§ Reading passage:
= = = =
"If we want to popularize the Mediterranean diet again and promote its health and environmental benefits, we must stop viewing it as an idealized diet regimen frozen in time back in the 60s. To encourage citizens to follow this diet again, we need to take a comprehensive approach that considers its foods as well as traditions and customs.”
Scientific research supports this view, specifically two studies conducted by the Universitat Oberta de Catalunya (UOC) published in the International Journal of Environmental Research and Public Health.
"Instead of only recommending the products that people ate in the past - quotes the prestigious site News Medical Life Sciences - we should start by looking at the food that people eat now and how they consume it. Our lifestyles have changed and we don't eat as much as we did 50 years ago. Not only because our work schedules are different: we have less time to cook and we eat more in front of screens, but also because the products, their cooking times and the utensils and appliances we use are different. For this reason, awareness-raising campaigns that seek to promote dietary standards incompatible with modern society, are bound to fail.”
The Mediterranean diet is not merely a list of foods that shall be consumed, it is also a lifestyle that can be adopted all over the world, from Europe to Japan.
Indeed, European olive oil is at the core of a healthy diet. Scientists agree that olive oil is a prime ingredient of a healthy, energetic and long life.
= = = =
§ Information provided:
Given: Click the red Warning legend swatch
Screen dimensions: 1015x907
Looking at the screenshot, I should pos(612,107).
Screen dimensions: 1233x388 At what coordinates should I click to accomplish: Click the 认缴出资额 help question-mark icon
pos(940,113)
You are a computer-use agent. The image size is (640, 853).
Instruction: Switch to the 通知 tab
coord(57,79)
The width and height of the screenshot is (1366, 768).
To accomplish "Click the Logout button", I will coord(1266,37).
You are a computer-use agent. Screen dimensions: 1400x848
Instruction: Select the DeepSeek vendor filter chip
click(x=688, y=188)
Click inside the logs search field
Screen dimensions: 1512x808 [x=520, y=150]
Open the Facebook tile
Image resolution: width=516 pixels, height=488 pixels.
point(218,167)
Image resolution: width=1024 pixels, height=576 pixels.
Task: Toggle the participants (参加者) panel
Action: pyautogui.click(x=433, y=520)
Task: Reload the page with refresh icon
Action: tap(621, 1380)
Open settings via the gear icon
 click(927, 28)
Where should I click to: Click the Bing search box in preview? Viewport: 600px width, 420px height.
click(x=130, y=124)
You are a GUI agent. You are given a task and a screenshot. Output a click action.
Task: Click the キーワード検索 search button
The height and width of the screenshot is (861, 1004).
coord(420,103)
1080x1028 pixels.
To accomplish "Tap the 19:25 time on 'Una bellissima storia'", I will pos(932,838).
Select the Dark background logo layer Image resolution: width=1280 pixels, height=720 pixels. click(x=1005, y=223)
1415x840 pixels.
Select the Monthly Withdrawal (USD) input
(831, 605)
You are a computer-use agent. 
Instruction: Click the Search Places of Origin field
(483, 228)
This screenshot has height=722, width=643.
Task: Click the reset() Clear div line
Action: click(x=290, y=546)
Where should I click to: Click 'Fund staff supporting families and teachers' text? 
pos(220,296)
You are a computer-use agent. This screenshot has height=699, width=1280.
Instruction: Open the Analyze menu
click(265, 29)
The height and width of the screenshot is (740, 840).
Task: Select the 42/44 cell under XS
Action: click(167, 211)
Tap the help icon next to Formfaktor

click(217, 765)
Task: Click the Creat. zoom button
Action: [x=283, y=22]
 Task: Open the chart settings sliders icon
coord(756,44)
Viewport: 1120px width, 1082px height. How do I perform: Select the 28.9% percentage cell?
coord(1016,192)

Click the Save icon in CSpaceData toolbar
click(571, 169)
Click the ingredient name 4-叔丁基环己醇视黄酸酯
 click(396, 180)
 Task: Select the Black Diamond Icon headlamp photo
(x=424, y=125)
= = = =
§ Assigned task A: In the passage on the Mediterranean diet, which journal published the two UOC studies?
§ Assigned task B: From the passage on the Mediterranean diet, extract the words between "Indeed, European olive" and "and long life.", inclusive.
The items play no part in this work.

§ Output A: The International Journal of Environmental Research and Public Health.

§ Output B:
Indeed, European olive oil is at the core of a healthy diet. Scientists agree that olive oil is a prime ingredient of a healthy, energetic and long life.